*Text to read*.
________________________
Mom is gone and saying kaddish looms (maybe that is not the right word...it sounds so negative) for the year to come. Since dad passed and I said kaddish for him I have occasionally drifted to the thought that someday mom would pass and I would begin to say kaddish again. Saying kaddish for dad was a special and intense experience. I made time to go every day and the quiet moments during Shacharit gave me time to reflect on various prayers. Saying kaddish kept the thoughts of my dad front and center for an entire extra year. (more on that later)
Since finishing kaddish for dad I have only gone to synagogue occasionally. I go here and I go there or more likely, I don't go at all. Why don't I go?
List of excuses: ( I could go on with excuses for a long time, but will try to curtail them in a reasonable way)
I value my Shabbat mornings tremendously.
I enjoy the quiet. I like the ability to go through the house and choose what I want to do, whether it is reading or walking or straightening up or wandering into my messy garden and sitting on a tree stump.
________________________
*Supplied material*.

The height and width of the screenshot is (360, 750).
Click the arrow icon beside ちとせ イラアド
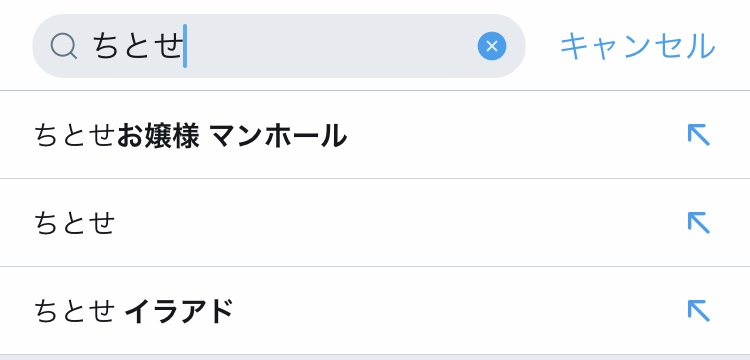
________________________
*Task instructions*.
a – In the piece about saying kaddish, during which prayer service did the writer have quiet moments to reflect on various prayers?
b – From the piece about saying kaddish, write out the passage starting at "Mom is gone" and ending at "don't I go?".
c – Do these statements agree with the piece about saying kaddish? Answer yes or no for each, and quote the words that decide it. (i) After finishing kaddish for dad, the writer went to synagogue every day. (ii) The writer values Shabbat mornings. (iii) The writer's garden is described as neat.

*Complete answers*.
a – Shacharit.

b –
Mom is gone and saying kaddish looms (maybe that is not the right word...it sounds so negative) for the year to come. Since dad passed and I said kaddish for him I have occasionally drifted to the thought that someday mom would pass and I would begin to say kaddish again. Saying kaddish for dad was a special and intense experience. I made time to go every day and the quiet moments during Shacharit gave me time to reflect on various prayers. Saying kaddish kept the thoughts of my dad front and center for an entire extra year. (more on that later)
Since finishing kaddish for dad I have only gone to synagogue occasionally. I go here and I go there or more likely, I don't go at all. Why don't I go?

c –
(i) No: "Since finishing kaddish for dad I have only gone to synagogue occasionally."
(ii) Yes: "I value my Shabbat mornings tremendously."
(iii) No: "wandering into my messy garden"